Even though the interior of the case is black, the rear and bottom of the frame are sprayed with the same glossy white color as the faceplate and side panels. The PSU compartment is at the bottom of the case, where four thumbscrews are holding a cover in place. As we will see later, the PSU can only be installed by taking off this cover and inserting a PSU from the back of the case. A very basic metallic mesh filter can be found at the bottom of the case, covering the opening of the PSU intake. It also is noteworthy that the S340 has slightly tall feet for a case of this design and size.

 

The top of the S340 is matte black with all versions of the case, including the white version that we received for this review. The power on button, two USB 3.0 ports and the two headphone jacks can be found at the right front edge of the top panel. A LED ring surrounds the power on button, serving as the power on indicator.

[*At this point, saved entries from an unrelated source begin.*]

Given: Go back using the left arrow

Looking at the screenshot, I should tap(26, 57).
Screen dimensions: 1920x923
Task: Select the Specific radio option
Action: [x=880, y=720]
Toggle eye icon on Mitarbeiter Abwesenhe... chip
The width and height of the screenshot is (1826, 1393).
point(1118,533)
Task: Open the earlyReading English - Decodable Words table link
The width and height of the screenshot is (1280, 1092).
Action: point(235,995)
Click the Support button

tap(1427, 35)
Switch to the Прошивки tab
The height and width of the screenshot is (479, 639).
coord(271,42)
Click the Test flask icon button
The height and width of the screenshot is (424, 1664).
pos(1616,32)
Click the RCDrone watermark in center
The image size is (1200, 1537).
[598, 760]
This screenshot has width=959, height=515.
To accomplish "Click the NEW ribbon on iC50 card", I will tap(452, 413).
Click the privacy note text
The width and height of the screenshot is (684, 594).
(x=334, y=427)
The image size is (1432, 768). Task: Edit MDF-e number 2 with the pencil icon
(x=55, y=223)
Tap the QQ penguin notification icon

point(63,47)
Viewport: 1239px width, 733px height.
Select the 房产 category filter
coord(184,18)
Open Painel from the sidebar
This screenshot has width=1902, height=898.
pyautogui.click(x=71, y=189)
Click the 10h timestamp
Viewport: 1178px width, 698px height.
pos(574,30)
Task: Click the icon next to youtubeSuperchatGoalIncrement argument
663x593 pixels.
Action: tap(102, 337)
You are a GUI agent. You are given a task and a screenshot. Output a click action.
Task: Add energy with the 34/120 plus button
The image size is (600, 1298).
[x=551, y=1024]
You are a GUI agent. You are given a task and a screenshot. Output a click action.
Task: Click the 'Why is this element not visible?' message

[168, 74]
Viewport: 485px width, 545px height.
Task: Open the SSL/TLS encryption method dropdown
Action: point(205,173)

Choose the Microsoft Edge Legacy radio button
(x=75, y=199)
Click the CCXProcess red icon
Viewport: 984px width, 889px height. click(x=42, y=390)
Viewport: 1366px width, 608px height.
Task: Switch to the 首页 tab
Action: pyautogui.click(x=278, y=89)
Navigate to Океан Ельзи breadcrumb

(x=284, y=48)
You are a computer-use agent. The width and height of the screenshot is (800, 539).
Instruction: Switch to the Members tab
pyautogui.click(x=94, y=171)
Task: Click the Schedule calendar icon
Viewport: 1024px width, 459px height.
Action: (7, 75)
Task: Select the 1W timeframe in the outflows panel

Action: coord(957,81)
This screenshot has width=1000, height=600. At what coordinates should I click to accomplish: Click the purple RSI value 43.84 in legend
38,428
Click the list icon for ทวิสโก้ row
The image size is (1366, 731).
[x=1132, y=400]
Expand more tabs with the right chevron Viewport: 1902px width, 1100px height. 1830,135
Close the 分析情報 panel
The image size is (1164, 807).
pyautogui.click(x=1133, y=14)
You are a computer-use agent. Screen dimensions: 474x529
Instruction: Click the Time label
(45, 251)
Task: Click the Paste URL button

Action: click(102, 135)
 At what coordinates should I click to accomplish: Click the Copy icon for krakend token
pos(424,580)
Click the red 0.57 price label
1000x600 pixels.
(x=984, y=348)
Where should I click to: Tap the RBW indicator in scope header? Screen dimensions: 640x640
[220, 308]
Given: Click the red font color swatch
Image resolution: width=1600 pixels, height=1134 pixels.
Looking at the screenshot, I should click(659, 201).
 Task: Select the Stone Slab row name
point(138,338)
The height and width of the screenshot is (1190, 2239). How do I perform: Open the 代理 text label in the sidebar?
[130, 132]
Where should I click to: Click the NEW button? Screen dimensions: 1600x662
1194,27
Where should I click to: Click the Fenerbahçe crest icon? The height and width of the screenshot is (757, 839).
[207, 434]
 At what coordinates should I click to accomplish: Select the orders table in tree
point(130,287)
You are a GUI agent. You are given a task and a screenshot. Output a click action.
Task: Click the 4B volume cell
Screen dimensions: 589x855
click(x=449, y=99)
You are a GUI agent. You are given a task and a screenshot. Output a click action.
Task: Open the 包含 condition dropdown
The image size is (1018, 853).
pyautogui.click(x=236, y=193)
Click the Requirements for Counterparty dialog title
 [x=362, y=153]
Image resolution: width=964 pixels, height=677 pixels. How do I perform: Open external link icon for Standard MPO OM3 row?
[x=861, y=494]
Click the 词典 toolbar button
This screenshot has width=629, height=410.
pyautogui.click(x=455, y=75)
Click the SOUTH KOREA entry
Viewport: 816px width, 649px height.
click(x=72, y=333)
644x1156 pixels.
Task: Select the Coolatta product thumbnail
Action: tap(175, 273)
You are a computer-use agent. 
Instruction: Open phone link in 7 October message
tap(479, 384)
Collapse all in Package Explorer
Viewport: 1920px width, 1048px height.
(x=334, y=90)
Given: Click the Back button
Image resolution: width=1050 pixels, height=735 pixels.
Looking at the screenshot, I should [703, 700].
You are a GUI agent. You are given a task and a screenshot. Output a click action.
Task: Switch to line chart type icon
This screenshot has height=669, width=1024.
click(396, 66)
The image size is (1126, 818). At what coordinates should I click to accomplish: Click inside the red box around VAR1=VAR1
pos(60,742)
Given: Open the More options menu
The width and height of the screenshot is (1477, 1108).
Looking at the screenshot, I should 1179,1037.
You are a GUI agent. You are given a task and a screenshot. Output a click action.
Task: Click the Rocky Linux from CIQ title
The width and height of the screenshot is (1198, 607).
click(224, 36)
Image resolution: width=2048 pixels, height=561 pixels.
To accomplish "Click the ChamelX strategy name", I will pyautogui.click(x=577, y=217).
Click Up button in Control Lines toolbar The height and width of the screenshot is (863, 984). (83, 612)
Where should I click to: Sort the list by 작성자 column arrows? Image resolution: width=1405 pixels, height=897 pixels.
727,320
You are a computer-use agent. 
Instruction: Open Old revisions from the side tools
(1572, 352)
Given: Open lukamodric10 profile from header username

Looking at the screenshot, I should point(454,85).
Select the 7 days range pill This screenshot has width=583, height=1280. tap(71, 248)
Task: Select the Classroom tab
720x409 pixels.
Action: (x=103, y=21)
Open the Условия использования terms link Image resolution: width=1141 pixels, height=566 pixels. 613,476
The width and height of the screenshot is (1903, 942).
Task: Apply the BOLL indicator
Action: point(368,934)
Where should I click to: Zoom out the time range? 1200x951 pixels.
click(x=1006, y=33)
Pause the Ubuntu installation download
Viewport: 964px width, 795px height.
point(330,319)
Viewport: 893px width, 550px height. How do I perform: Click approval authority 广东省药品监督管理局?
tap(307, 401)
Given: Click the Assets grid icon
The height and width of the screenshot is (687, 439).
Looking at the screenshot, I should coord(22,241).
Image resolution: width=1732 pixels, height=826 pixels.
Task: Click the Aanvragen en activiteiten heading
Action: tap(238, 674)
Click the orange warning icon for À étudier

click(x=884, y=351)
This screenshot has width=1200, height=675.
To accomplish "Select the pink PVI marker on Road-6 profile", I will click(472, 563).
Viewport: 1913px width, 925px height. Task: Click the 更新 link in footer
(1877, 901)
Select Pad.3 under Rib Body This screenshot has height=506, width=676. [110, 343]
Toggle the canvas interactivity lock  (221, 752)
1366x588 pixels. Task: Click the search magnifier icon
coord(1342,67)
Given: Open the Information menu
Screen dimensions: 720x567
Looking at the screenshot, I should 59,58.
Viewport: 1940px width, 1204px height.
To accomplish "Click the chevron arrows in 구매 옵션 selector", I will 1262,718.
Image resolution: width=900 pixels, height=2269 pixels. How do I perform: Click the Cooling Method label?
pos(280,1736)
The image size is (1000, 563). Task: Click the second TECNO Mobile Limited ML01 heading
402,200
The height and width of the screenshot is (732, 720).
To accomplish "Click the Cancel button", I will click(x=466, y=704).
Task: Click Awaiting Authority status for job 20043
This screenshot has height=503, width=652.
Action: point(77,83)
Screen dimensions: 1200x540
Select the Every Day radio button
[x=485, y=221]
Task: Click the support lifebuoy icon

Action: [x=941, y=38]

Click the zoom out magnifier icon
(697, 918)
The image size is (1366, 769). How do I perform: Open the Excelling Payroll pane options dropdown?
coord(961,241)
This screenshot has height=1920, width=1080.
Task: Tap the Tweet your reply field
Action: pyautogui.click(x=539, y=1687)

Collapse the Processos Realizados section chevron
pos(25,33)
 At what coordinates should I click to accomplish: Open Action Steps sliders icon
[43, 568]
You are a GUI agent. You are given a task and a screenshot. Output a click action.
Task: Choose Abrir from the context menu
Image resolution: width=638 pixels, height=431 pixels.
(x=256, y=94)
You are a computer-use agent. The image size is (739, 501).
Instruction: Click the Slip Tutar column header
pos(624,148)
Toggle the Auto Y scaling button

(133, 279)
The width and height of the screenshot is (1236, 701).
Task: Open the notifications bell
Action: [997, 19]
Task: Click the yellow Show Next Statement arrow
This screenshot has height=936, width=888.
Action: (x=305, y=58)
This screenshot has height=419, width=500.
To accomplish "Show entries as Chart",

The matte black color of the top and the interior of the case is very smooth and has an excellent feel to the touch. However, it also is very easy to scratch. This will be particularly obvious on the front frame, where the latches of the side panels lock. The matte paint at the sides of the front frame was already scratched when we removed them for the first time. One should be very, very careful when working with the S340, especially around its interior.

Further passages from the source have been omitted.